United States District Court, S.D. Indiana, Terre Haute Division

March 12, 2018




          Hon. Jane Magntts-Stinson, United States District Court Chief Judge

         The petition of Joshua Troutman for a writ of habeas corpus challenges a prison disciplinary proceeding identified as No. IYC 16-10-0017. For the reasons explained in this Entry, Mr. Troutman's habeas petition must be denied.

         A. Overview

         Prisoners in Indiana custody may not be deprived of good-time credits, Cochran v. Buss, 381 F.3d 637, 639 (7th Cir. 2004) (per curiam), or of credit-earning class, Montgomery v. Anderson, 262 F.3d 641, 644-45 (7th Cir. 2001), without due process. The due process requirement is satisfied with the issuance of advance written notice of the charges, a limited opportunity to present evidence to an impartial decision-maker, a written statement articulating the reasons for the disciplinary action and the evidence justifying it, and “some evidence in the record” to support the finding of guilt. Superintendent, Mass. Corr. Inst. v. Hill, 472 U.S. 445, 454 (1985); Wolff v. McDonnell, 418 U.S. 539, 570-71 (1974); Piggie v. Cotton, 344 F.3d 674, 677 (7th Cir. 2003); Webb v. Anderson, 224 F.3d 649, 652 (7th Cir. 2000).

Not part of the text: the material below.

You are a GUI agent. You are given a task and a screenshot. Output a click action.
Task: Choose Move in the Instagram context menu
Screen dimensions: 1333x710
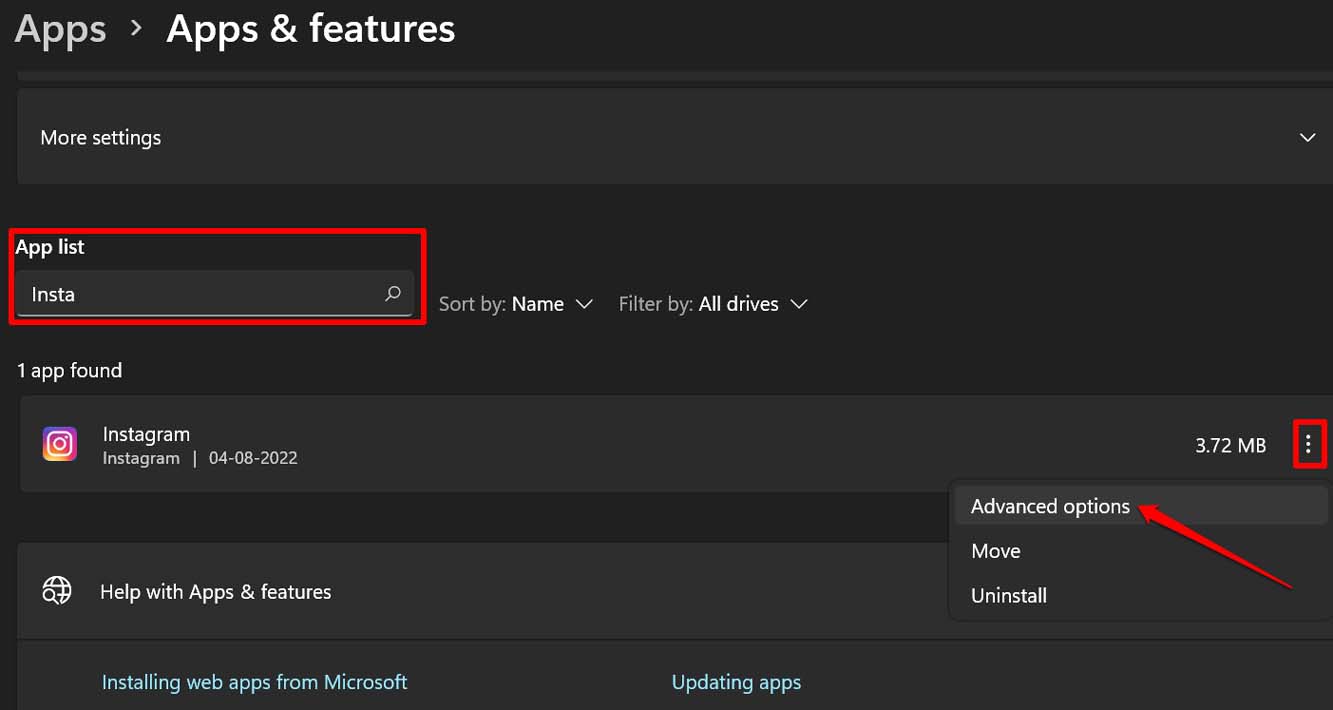[x=996, y=551]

         B. The Disciplinary Proceeding

         On September 30, 2016, case manager J. Chambers wrote a conduct report in case IYC 16-10-0017 charging Mr. Troutman with assault on staff. The conduct report states:

On September 30, 2016 at approximately 1:25 P.M. I, J. Chambers entered Housing Unit Central N-Unit to assist with targeted searches at the time First Responders were via radioed to the Unit. Entering the unit I observed R. Marks on his knees securing Offender Troutman, Joshua (# 121857/N1-4U) left wrist as Officer Andrade as well on his knees securing the offenders chest area attempting to calm the offender down. Offender stated “I am calm ready to stand up.” As Marks, Officer Andrade and offender Troutman were standing up offender then became unruly, belligerent refusing all orders from staff and resisting staff. I then entered the cell to assist staff to gain control of the offender as I was pushed by offender Troutman causing injury to my right leg by cutting it open on the corner of a property box. Offender then secured as I was advised to go to medical staff to get evaluated for my right leg. Medical then advised that I will need to go to Hendricks County Regional Health to get evaluated due to the cut being more open and deeper in my leg as it was cleaned. I then proceeded to HCR Health for further evaluation.

Dkt. 9-1.

         On October 6, 2016, Mr. Troutman was notified of the charge of assault on staff and served with the conduct report and screening report. Mr. Troutman was notified of his rights, pled not guilty and requested the appointment of a lay advocate. Dkt. 9-2. He requested a witness, inmate McDaniel, and requested photo evidence. Id.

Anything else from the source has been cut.